We explored the place a little more, and actually found the brook that runs through this rather arid landscape. But we still were striking out on our target species... Hognosed Snakes, Box Turtles and Spadefoot Toads. (After remembering about ground nesting wasps, I stopped sticking my fingers and digging into holes in the sand...)

Mud puddles were providing us with our only thrills. Here's another first, a Green Frog.

And a couple of more young Bulls...

Though we did find another handful of Toads,
montague toads
I had to admit that I was disappointed. I don't know... I had felt really confident, but after 4+ hours of searching, our targets remained unseen. None of those beautiful Garter Snakes this time, either. We left, stopping to flip on the way out and finding a snake skin (probably Garter) and this young American Toad.

We drove another 43 miles into the wilds of Western MA to our favorite creamery in Cummington. We always stop there when we're in the area. We'd flipped an Eft there before but they're doing some work behind it, so it looks like habitat is being changed. We waited a very long time for our sandwiches. I wanted to sneak out a herp but Andrea didn't want me to. BUT, as soon as we were (finally) done, we headed out back.

There are still some boards and rocks about, so the landscaping isn't destroying everything. A board flip got us this large, dark American Toad.
This board was inundated with crickets and grasshoppers... this fella was all set!

The place where we'd flipped an Eft last year was more or less still there. We flipped a few rocks. I flipped one and saw a small brown snake body... as I reached for it, I said out loud, "pleaseletitbe...YESSSSS"! We'd found our first Massachusetts Redbelly in over two years!

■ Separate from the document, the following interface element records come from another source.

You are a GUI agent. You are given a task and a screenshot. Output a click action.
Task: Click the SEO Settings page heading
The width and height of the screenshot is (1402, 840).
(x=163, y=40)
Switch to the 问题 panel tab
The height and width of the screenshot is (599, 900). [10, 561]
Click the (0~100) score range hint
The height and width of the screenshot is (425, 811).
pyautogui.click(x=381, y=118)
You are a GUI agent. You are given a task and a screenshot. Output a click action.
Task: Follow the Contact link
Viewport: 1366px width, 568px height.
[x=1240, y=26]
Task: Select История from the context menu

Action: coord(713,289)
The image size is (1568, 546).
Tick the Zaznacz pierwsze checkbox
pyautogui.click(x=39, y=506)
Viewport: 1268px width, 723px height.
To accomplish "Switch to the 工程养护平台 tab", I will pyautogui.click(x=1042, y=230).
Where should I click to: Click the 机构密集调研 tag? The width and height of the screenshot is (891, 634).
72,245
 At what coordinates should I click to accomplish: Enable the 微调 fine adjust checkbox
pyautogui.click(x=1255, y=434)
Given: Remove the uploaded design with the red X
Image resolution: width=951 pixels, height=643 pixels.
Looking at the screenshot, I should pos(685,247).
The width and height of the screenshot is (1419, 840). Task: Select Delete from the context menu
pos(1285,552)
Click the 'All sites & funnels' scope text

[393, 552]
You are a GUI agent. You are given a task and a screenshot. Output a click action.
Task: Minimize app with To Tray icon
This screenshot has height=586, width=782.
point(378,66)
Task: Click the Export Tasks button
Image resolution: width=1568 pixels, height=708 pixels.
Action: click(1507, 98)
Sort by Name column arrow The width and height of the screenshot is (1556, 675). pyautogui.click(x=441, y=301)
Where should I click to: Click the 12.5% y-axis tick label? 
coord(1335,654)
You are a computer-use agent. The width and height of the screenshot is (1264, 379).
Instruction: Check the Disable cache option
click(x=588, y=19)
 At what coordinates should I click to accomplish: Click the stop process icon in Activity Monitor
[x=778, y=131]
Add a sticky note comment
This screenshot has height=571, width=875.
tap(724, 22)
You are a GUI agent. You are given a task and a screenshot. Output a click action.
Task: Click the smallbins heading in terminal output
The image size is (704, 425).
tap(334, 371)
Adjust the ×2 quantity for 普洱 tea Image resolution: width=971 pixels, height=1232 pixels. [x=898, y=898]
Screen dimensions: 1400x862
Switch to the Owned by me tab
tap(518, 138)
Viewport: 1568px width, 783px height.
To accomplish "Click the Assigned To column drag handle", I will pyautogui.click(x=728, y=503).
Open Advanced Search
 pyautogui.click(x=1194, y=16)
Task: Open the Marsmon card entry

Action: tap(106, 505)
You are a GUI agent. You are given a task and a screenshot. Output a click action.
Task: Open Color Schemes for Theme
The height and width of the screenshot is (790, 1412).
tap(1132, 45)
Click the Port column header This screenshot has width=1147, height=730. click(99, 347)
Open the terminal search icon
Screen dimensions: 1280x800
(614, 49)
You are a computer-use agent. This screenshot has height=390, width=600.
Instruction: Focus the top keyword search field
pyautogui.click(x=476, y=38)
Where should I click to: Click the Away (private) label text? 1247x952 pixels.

In all of the excitement, Andrea still managed to get a shot of a Green Frog who was in a puddle at our feet!

The Redbelly was a sweetheart, too...

So, that alone justified our getting up early, our hours of driving and the 2+ tanks of gas. But now, we had to head to Windsor State Forest, in hopes of efts, Spring Salamanders and Duskies.

Things started off nicely with a Garter flip!
This guy was in the blue and had a stub tail!

Right near him was a target... a Red Eft! I pulled him up and set him on a picnic table bench for some photos, but he trucked off!
Andrea got him under control...

There was a big board that had fallen off of one of the buildings, which excited us to no end. A flip revealed nothing... no, wait! There's three Redbacks!
Hey wait, doesn't that one look a little different?
Hey now, it's a erythristic phase! We have seen them here (and only here) in the past and were psyched to see one again!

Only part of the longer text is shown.